El estrés laboral nos afecta de muchos modos. Sufrimos alteraciones físicas, como importantes trastornos cardiovasculares, respiratorios y musculares. Puede deteriorar gravemente nuestro estado psicológico, con trastornos del sueño, ansiedad y depresión. Los efectos negativos del estrés repercuten en la productividad y el ambiente laboral. ¿Cómo podemos combatir el estrés laboral y trabajar más felices?

Según un estudio que publicado por Regus, el 65% de los trabajadores españoles acusa el mayor nivel de estrés de los últimos cinco años. Las causas principales son los problemas tecnológicos, la inestabilidad laboral y la falta de hábitos saludables. Casi tres cuartas partes de los encuestados prefiere trabajar desde distintos lugares para combatir el temible estrés de la oficina. Muchos ven envidiable la situación del freelance en cuanto a conciliación familiar y flexibilidad de horarios. Veamos con mayor detenimiento qué genera estrés laboral y las medidas que se pueden tomar para acabar con él.

Detectar las causas

Una de las principales causas es la inestabilidad laboral. El aumento de la inseguridad respecto a si podremos conservar nuestro puesto nos somete a una preocupación excesiva por el despido.

La falta de conciliación laboral es otra de nuestras grandes preocupaciones. Cuando las jornadas son impredecibles o excesivamente largas, la intranquilidad se agudiza aún más y se suman los problemas de alteración del ritmo biológico.

Ante una sobrecarga de volumen o ritmo de trabajo también nos estresamos. No podemos guardar los tiempos requeridos de descanso y nuestra estabilidad se ve seriamente alterada.

El exceso de responsabilidad nos deja exhaustos/as. Cuando hay un desequilibro significativo entre nuestro nivel de esfuerzo y la compensación que recibimos por ello, nos afecta. La falta de motivación también mina nuestra salud cuando nos toca hacer tareas demasiado repetitivas o monótonas.

Las condiciones en las que trabajamos es otro factor que determina los niveles de estrés laboral. Desde la falta de resolución de problemas técnicos para que podamos avanzar con las tareas asignadas hasta la exposición a entornos insalubres o la realización de trabajos peligrosos.

Por último, un ambiente laboral inadecuado termina con la moral de cualquiera. La falta de apoyo en el trabajo y el acoso por parte de compañeros y superiores son el amargo ingrediente con el que muchas veces aderezamos nuestra jornada laboral. ¿Cómo no vamos a estar estresados/as?

Buscar las soluciones

Podemos tomar medidas a nivel personal, como cuidar nuestra salud con dieta sana, ejercicio, técnicas de relajación y un descanso adecuado. Pero más allá de nuestra actitud, se han de tomar decisiones en la empresa.

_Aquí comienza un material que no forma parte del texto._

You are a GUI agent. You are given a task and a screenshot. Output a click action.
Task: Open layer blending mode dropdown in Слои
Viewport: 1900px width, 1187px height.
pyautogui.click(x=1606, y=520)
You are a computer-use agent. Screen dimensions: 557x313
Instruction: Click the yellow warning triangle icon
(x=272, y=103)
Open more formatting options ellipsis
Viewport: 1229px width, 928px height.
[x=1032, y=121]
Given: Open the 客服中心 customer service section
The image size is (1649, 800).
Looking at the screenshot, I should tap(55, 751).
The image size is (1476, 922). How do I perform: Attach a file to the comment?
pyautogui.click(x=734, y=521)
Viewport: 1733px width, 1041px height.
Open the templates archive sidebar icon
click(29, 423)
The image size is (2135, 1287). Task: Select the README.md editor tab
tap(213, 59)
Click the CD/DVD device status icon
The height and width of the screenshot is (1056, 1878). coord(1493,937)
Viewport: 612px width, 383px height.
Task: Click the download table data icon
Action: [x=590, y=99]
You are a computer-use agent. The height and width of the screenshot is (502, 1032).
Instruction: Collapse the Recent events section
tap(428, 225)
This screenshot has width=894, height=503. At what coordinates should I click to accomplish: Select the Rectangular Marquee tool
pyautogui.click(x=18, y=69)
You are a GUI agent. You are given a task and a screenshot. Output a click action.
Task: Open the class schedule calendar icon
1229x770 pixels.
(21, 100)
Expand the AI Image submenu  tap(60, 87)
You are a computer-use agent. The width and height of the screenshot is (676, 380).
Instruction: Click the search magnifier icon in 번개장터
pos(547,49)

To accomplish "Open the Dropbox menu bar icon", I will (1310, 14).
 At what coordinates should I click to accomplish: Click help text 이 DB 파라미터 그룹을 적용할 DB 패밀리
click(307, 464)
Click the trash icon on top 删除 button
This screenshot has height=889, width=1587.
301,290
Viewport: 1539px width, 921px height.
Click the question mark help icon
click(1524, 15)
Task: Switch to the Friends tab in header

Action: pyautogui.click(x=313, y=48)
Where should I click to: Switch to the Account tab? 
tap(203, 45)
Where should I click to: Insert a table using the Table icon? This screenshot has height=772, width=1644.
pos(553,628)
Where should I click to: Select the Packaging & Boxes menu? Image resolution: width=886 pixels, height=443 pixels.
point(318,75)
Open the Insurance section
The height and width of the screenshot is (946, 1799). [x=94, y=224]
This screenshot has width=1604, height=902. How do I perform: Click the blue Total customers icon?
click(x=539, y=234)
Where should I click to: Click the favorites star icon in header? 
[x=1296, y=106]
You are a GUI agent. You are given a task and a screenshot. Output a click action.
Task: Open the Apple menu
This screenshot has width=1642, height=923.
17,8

El estrés laboral no solo tiene efectos negativos sobre los trabajadores, sino que repercute directamente en los intereses de las empresas. Se producen absentismos injustificados, accidentes de trabajo e incluso incapacidades laborales.

Se debe procurar que los horarios de trabajo permitan la conciliación. Los turnos rotatorios deben ser estables y predecibles. Hay que comprobar que las exigencias de trabajo sean compatibles con las capacidades y recursos del trabajador y permitir su recuperación después de tareas físicas o mentales particularmente exigentes.

Se han de definir claramente los roles y responsabilidades, y planificar racionalmente las cargas de trabajo. En la medida de lo posible, hay que evitar la ambigüedad en temas de estabilidad laboral y motivar a los empleados en su carrera profesional.

Es una buena práctica de responsabilidad social corporativa mejorar el clima en el ambiente laboral y fomentar una comunicación fluida.

Por último, muchas empresas están empezando a ofrecer jornadas flexibles a sus empleados con el fin de mantener su productividad y producción. Según el estudio de Regus, más del 70% de los encuestados cree que los trabajadores flexibles se encuentran en una mejor situación respecto a los profesionales que desempeñan su trabajo exclusivamente en la oficina.